You’ve probably heard that there are hundreds of sworn affidavits alleging voter fraud that President Trump’s lawyers are sending to the courts. There are also statistical anomalies that allegedly show voter fraud. You’ve also probably heard that the voting machine developer, Dominion Voting Systems Corporation, is owned, operated, or supported financially by Democrats and that it has ties to the Venezuelan government, where its machines were used to change votes to favor dictator Hugo Chavez. You should understand, and be thankful, that American courts don’t rule based solely on affidavits, statistics, or associations. This is an important American principle. They require evidence. None of these things are evidence.

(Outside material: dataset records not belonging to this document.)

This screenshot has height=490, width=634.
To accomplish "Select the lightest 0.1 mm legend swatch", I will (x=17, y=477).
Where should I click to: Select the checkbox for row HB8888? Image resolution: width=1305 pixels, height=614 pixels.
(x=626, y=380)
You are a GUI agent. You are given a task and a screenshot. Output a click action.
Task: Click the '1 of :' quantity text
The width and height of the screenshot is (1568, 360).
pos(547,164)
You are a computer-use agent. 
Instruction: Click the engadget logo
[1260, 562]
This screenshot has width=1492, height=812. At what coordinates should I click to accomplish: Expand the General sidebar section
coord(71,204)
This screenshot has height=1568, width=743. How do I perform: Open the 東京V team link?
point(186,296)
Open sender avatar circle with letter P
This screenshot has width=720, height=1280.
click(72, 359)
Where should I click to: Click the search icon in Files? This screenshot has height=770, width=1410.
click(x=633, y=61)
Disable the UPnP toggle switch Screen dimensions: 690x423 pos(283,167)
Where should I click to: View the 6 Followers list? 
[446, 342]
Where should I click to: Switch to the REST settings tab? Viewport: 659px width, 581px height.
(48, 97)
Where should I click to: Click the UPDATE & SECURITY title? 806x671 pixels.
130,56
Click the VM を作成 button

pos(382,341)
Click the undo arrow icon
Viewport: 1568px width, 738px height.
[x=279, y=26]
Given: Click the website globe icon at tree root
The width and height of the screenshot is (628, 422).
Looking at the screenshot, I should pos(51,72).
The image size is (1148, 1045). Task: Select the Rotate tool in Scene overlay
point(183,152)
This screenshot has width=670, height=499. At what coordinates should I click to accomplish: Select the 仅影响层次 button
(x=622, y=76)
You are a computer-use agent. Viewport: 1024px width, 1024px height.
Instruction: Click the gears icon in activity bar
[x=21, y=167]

Hundreds of people can sign affidavits. If these affidavits support evidence, they can make the evidence more persuasive. As you know from social media and fake news, many people are willing to state things that are wrong. Sometimes these people are innocently mistaken and sometimes they’re intentionally misleading, but they’re wrong in either case. The American justice system does not and should not rely on signed affidavits without at least the ability to cross-examine witnesses and the requirement to provide actual evidence, even if we “know in our hearts” that the allegations are true.

Statistics only show anomalies that need to be examined further; statistics can produce very strange results that are counterintuitive. The famous Monty Hall Problem, for example, seems to indicate that the host of a popular game show was helping contestants when in reality it’s just a strange consequence of probabilities.

I play in professional poker tournaments. This week I went for several days getting dealt a seemingly unnatural number of deuces. A depressing number of deuces. Given that there is one deuce for every 13 cards, when I’m dealt two cards, there is only a 15 percent chance of getting a deuce. That’s about one out of seven. And yet there were long stretches when I got dealt deuces one out of every two or three hands. There were even streaks of up to five hands in a row with a deuce. Was the dealer cheating? That’s what kept going through my head emotionally, but intellectually I know that anomalies just sometimes occur naturally. An anomaly is just a mathematically improbable occurrence but not an impossible one. Other times these anomalies are due to unknown factors that have nothing to do with fraud.

I’ve been involved in many software forensic examinations over the last three decades where the initial evidence looked suspicious. It meant that further examination was required. Many times the anomalies pointed to fraud, but sometimes they pointed to unknown but legitimate factors.

If Dominion Software was founded by registered Democrats, even well-connected Democrats, that may not matter. After I performed my own rigorous statistical analysis, I found that almost every company in America was founded and run by at least one Democrat or one Republican. Liberals use this kind of argument to attack any organization founded or financed by the Koch Brothers, Sheldon Adelson, or Peter Thiel. We conservatives should not stoop to this kind of guilt by association. And the U.S. legal system is designed not to consider it.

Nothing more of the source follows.